The five planets orbit the primary K star, and are called Kepler-444b up to Kepler-444f. All five are smaller than Earth, and get bigger in order with their distance from the star: Kepler-444b has a diameter of 0.403 Earth, Kepler-444c is 0.497 Earth, d is 0.530, e is 0.546, and f is the biggest at 0.741 our home planet’s size.
The planets are not in any way Earthlike! The system is very compact; all five planets are quite close to their parent star—even the most distant one, planet f, is closer to its star than Mercury is to the Sun—and therefore pretty hot. They all orbit the star in fewer than 10 days. They’re pretty well cooked.
The system is very old. This was determined using a method called astroseismology, a bit like using earthquakes to observe the Earth’s interior. In this case, the surface of the star vibrates, like standing waves in a bathtub or the way a drumhead vibrates. The character of these waves depends on a lot of the physical properties of the star: its density, mass, surface gravity, size, and age. Very careful observations taken over many weeks were used to get the astroseismological results, and the age was found to be about 11.2 billion years, give or take a billion years. (I’ll note that in part this work was funded through the Pale Blue Dot project, which lets people adopt a star for a small fee that goes toward astroseismology research. Previously, the smallest exoplanet found used research funded through this group, too! And someone named Brian Finley had adopted Kepler-444, so congrats to him, too.)

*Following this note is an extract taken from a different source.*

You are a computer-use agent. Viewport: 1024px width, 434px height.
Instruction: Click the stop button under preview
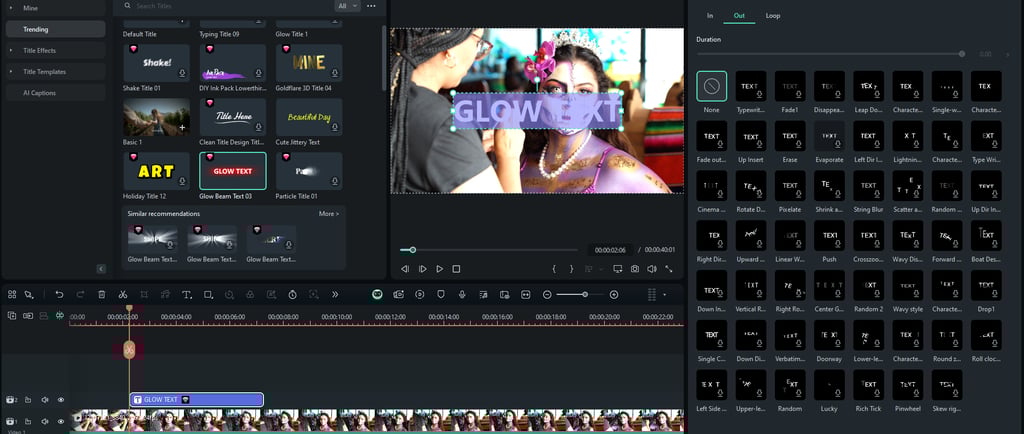tap(456, 269)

Assuming the planets formed along with the star—a reasonable assumption—these planets have been around a long, long time. The Universe itself is 13.8 billion years old, and the Milky Way galaxy somewhat younger. These stars and planets formed when the Universe itself was young. Put it this way: When the Sun and Earth formed, these planets were already older than the Sun and Earth are now.
So what does all this mean?
Quite a bit, actually. For one, until now we weren’t sure just how old planets could be. We’ve found some Earth-sized planets older than us, but none this old.

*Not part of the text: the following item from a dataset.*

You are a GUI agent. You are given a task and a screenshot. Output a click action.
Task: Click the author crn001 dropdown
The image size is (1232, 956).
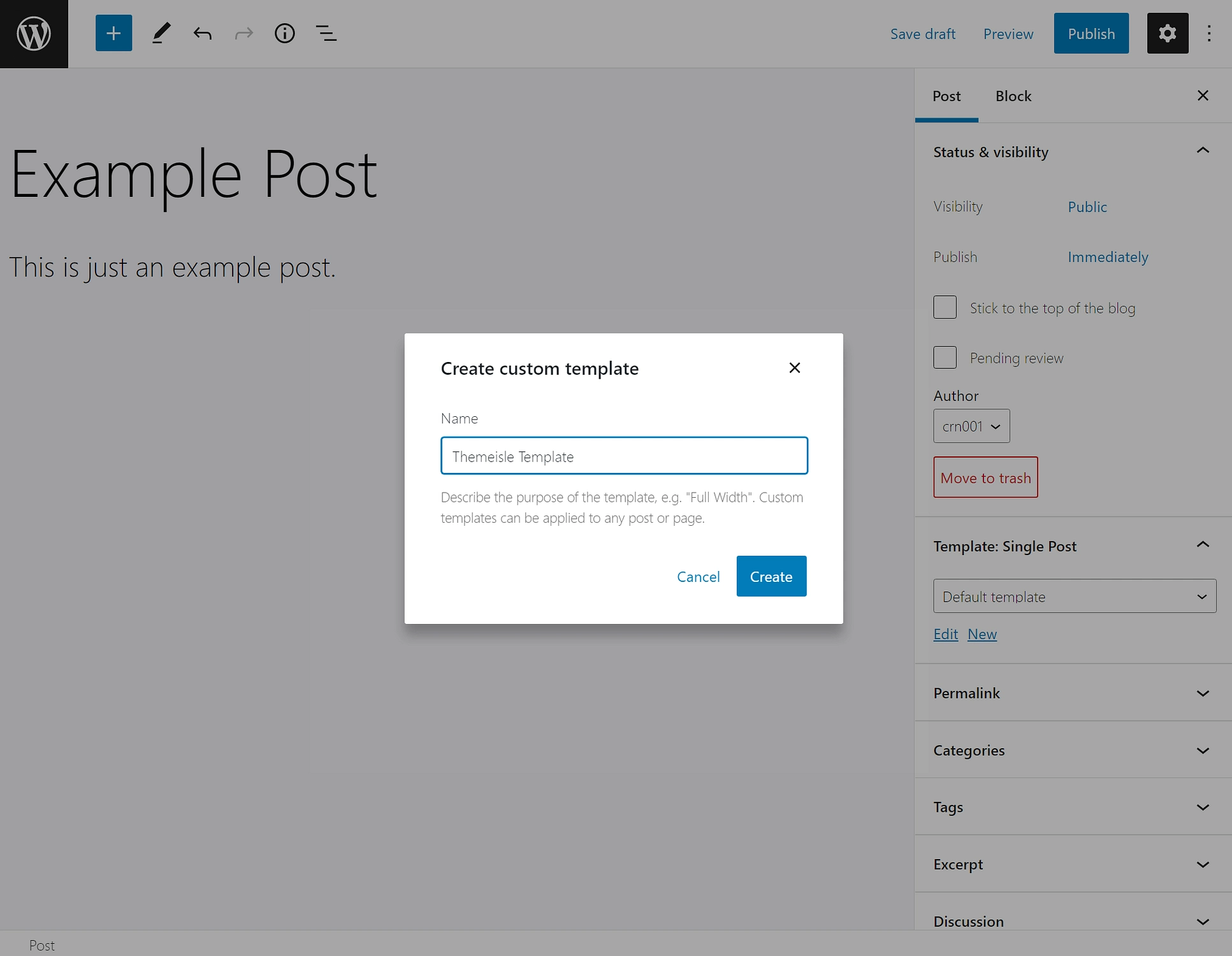[971, 425]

Initially, the Universe was almost all hydrogen and helium, with the heavier stuff coming later. The iron and nickel in the Earth, for example, were formed in supernovae, massive stars that exploded billions of years ago. As the Universe ages, it gets more and more of these elements as more of these big stars explode.
When Kepler-444 formed, there were relatively fewer of these heavy elements, and spectra of the star confirm a paucity of elements like iron. We’ve discovered enough exoplanets now that we see an interesting relationship between heavy elements and planets: Gas giants (like Jupiter and Saturn) tend to form around stars that have more heavy elements; these elements aid in the formation of larger planets. But when you look at smaller, more Earth-sized planets, that relationship goes away. Smaller planets form around stars that have lots of heavy elements, and they also form around stars that have relatively few.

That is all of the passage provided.